Maybe you didn’t say these things because you so badly wanted me to become frum. Maybe you too were naïve, thinking that we would be friends forever. That I would always have you, and that together, we could be unstoppable. Maybe you never had to question your way of life because it was, in fact, perfect. Not tainted like mine. Maybe you thought you were saving me from gehenim. You thought you were doing a mitzvah. You thought G-d would for sure give you a good life after you converted a bunch of people to His team. To your team. Maybe “I was mekarev her” was something that you so badly wanted to say about me. Maybe you just so loved being in the giving position. Maybe it was the giving status that you were after. Maybe not. Maybe it was a pure heart and the desire to follow the laws of the Torah, and kiruv is where you found your calling, just like some find their calling working with the severely disabled population.
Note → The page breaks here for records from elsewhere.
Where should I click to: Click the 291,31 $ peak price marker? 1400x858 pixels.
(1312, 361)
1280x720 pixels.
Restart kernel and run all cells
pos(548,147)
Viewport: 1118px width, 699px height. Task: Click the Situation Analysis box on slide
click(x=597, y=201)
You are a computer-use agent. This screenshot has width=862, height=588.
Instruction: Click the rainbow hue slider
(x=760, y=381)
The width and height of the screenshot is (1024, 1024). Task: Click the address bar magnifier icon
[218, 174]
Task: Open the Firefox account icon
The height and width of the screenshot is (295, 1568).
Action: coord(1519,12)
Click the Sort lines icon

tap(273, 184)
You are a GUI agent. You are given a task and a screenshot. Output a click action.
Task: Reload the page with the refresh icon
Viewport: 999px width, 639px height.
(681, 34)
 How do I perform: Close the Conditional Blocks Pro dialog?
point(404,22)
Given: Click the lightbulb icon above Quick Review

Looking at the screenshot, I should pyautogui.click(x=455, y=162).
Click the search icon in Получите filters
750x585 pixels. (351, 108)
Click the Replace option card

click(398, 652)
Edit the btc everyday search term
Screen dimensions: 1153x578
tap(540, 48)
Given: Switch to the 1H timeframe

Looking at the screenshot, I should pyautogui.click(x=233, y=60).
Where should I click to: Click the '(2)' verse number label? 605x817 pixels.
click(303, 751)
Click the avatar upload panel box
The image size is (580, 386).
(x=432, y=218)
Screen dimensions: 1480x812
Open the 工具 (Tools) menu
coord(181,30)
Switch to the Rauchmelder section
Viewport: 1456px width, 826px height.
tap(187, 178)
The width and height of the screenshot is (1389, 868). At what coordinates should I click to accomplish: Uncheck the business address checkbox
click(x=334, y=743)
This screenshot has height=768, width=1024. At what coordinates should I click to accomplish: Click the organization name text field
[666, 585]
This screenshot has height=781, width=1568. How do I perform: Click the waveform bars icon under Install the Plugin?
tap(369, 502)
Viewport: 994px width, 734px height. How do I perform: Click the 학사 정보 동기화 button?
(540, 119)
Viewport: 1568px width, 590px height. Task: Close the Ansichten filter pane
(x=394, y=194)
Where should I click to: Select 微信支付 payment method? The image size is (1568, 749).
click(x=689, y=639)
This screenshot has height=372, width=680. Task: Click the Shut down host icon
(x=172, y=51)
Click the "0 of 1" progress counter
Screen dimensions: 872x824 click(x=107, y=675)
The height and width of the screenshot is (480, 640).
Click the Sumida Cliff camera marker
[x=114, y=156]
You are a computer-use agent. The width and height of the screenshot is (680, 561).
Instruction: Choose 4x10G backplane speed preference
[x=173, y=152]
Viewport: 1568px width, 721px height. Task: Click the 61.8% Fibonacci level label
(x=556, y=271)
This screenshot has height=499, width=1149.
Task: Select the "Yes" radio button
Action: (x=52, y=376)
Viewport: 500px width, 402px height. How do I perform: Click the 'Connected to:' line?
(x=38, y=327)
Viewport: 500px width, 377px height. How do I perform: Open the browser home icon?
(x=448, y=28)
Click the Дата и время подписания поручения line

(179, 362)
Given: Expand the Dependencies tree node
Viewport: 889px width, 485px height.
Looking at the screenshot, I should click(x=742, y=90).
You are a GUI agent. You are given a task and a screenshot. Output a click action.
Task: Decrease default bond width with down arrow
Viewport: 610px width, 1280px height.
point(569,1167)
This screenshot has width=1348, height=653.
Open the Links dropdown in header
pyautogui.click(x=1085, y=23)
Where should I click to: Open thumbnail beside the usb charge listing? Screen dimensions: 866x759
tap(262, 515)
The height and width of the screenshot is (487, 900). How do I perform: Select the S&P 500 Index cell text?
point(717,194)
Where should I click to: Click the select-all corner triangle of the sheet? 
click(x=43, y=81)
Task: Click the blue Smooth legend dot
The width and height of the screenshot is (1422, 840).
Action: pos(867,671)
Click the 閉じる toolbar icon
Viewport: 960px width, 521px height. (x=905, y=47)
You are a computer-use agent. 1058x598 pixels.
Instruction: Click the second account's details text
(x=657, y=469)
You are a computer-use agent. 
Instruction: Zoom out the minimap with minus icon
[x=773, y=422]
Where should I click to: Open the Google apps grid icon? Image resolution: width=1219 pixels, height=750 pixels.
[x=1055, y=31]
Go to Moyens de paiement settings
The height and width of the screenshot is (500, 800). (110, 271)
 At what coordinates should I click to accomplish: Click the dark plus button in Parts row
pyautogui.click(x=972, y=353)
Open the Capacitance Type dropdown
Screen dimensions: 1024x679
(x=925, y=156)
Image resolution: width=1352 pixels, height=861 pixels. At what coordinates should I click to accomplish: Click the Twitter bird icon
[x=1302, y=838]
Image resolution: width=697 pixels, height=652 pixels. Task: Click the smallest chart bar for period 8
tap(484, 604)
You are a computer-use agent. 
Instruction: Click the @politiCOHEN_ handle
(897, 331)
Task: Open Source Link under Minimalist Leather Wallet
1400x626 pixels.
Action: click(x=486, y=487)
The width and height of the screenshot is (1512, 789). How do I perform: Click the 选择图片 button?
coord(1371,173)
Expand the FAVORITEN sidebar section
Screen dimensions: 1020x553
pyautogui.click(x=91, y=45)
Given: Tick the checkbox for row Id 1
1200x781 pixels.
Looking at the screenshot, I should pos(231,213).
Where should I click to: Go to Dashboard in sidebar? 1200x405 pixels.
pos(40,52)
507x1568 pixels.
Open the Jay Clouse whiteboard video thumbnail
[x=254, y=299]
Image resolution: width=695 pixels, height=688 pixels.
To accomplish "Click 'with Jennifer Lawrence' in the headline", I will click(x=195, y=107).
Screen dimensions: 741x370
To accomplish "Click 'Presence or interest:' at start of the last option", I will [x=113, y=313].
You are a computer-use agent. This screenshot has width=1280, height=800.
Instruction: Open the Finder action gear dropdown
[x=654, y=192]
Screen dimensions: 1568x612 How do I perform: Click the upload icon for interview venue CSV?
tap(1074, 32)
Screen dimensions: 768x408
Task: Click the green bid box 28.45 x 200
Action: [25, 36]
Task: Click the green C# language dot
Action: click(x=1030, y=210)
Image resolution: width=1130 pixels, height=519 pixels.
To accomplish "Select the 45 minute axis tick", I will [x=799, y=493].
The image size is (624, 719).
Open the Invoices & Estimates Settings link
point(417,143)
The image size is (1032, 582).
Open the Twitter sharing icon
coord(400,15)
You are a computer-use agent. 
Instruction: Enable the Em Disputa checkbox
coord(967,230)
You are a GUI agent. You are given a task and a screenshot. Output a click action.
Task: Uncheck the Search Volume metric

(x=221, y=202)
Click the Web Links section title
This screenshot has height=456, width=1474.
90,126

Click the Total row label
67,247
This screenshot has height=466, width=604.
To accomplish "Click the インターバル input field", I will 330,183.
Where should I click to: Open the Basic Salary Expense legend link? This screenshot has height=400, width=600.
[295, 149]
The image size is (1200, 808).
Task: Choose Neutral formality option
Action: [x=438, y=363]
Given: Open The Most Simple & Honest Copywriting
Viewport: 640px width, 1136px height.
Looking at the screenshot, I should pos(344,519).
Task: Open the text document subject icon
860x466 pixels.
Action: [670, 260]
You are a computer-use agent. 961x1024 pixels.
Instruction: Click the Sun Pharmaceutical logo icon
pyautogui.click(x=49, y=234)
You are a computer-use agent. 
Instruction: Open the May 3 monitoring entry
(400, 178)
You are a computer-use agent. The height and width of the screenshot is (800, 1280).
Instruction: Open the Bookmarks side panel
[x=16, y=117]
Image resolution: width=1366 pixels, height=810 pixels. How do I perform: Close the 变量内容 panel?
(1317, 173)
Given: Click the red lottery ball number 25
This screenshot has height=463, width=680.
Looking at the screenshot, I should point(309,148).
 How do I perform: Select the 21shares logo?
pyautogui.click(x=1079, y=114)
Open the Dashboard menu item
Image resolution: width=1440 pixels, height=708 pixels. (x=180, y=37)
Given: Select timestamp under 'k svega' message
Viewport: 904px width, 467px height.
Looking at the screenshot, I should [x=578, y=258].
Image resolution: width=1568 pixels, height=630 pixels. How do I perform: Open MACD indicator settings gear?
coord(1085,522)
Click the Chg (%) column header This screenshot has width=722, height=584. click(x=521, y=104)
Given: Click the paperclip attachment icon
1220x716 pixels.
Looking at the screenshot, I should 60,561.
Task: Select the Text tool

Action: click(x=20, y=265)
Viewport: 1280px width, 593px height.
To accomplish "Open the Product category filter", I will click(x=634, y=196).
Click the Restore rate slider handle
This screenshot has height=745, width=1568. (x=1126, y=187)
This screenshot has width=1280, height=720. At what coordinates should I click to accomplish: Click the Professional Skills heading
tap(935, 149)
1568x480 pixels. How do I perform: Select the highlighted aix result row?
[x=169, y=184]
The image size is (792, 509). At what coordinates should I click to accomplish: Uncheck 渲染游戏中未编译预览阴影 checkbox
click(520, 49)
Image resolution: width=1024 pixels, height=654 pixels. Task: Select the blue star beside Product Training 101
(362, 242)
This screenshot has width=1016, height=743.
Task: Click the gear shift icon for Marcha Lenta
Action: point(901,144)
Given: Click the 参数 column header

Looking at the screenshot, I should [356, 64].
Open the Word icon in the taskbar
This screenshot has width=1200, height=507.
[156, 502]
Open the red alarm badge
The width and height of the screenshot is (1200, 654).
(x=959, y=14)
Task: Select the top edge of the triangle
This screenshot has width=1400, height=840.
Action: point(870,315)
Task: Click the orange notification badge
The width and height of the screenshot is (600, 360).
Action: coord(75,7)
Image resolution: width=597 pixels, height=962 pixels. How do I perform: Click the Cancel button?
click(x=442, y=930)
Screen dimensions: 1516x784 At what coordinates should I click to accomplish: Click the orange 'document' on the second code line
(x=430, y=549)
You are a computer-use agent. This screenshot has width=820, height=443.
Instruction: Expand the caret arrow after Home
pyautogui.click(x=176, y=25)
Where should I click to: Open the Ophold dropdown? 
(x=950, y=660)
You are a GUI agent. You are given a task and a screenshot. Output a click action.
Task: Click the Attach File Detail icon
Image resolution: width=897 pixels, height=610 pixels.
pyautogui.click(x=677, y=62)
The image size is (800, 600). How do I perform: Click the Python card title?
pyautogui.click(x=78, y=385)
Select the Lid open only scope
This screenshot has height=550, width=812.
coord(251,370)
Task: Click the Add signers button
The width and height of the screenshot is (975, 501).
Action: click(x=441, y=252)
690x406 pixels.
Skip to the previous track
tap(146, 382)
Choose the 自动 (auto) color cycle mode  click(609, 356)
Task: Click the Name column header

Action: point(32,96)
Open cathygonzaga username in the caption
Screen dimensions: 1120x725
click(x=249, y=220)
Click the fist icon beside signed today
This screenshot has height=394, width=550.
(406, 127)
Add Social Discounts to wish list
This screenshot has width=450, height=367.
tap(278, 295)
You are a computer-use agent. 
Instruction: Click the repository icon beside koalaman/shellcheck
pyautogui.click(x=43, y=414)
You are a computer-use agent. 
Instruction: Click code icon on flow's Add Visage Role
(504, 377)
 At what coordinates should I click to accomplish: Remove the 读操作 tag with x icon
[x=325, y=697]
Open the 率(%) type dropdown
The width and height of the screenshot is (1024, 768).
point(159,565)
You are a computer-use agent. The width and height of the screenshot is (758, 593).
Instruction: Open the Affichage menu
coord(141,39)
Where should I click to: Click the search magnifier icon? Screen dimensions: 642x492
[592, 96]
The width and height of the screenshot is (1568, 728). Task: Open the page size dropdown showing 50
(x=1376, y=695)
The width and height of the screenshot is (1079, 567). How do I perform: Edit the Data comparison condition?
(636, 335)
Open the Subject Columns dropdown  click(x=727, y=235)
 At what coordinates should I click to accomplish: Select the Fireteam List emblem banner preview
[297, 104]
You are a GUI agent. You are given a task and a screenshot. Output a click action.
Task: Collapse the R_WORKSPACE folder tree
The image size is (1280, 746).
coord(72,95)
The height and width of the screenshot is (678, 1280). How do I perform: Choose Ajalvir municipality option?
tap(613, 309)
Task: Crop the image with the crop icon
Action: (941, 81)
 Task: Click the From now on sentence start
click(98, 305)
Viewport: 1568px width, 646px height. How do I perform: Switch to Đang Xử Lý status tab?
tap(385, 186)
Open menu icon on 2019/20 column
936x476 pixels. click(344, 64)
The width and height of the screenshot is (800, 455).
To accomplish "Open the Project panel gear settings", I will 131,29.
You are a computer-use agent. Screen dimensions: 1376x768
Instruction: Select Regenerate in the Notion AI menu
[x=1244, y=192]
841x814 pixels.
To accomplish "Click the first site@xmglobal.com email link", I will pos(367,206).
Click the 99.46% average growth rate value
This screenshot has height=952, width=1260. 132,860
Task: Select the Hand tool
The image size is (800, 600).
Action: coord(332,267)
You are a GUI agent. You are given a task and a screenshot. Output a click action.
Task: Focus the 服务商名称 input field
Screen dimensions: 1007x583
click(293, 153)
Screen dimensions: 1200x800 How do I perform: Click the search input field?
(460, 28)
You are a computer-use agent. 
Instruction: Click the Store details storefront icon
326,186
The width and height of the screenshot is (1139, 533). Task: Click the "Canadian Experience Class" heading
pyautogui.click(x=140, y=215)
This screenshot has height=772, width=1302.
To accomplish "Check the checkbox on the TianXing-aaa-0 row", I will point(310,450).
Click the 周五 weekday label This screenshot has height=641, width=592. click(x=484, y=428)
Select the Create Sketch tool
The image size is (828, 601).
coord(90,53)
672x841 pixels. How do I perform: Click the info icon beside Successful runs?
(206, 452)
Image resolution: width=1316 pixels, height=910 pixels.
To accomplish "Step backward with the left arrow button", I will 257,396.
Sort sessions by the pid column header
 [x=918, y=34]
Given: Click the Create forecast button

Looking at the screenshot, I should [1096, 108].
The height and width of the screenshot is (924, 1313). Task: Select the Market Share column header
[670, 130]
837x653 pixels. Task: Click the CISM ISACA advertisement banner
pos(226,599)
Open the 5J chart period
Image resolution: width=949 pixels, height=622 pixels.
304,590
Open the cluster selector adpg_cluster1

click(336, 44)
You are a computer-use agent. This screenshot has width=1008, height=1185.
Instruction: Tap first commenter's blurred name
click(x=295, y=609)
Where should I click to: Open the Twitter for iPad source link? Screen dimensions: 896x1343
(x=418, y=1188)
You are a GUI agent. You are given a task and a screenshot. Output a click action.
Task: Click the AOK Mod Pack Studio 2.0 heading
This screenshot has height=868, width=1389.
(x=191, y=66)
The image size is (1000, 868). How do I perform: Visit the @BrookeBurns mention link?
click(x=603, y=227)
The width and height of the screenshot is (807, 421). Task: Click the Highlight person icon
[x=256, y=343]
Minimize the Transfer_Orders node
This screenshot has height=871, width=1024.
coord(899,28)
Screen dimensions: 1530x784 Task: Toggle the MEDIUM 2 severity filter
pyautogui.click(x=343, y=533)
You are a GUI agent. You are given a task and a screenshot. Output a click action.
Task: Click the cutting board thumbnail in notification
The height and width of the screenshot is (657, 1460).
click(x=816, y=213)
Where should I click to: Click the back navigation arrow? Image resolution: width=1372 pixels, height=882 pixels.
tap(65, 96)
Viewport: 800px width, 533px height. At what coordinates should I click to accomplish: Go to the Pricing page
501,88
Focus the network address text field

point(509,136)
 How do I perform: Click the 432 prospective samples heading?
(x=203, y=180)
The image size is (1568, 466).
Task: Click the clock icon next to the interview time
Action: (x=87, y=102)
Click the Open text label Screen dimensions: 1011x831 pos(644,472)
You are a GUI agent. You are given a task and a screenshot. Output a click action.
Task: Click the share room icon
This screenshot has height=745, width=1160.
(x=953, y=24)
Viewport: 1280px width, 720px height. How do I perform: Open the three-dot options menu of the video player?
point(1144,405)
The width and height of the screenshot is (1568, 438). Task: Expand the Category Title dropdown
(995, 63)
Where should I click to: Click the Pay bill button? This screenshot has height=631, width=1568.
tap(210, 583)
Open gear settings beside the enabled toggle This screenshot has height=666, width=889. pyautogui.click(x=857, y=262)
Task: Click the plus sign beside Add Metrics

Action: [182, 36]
But I do wish you wouldn’t have sugarcoated it for me when I was so young and making decisions based off of lies. I do wish you would have at least warned me of the pitfalls of religion. That you would have showed me a more realistic view of the religious world. I wish I didn’t have to learn about it on my own, without you by my side to bring the brightness into places where it is very dark. I so badly wish that we were still friends, in camp, surrounded by the good that yiddishkeit, and life, had to offer. I wish you could still talk me through this tangle of a life that I now live. I wish I wasn’t so alone, an adult, and in my own life, just as you are in yours. I wish it would be easier. I wish you would have told me the things you never said.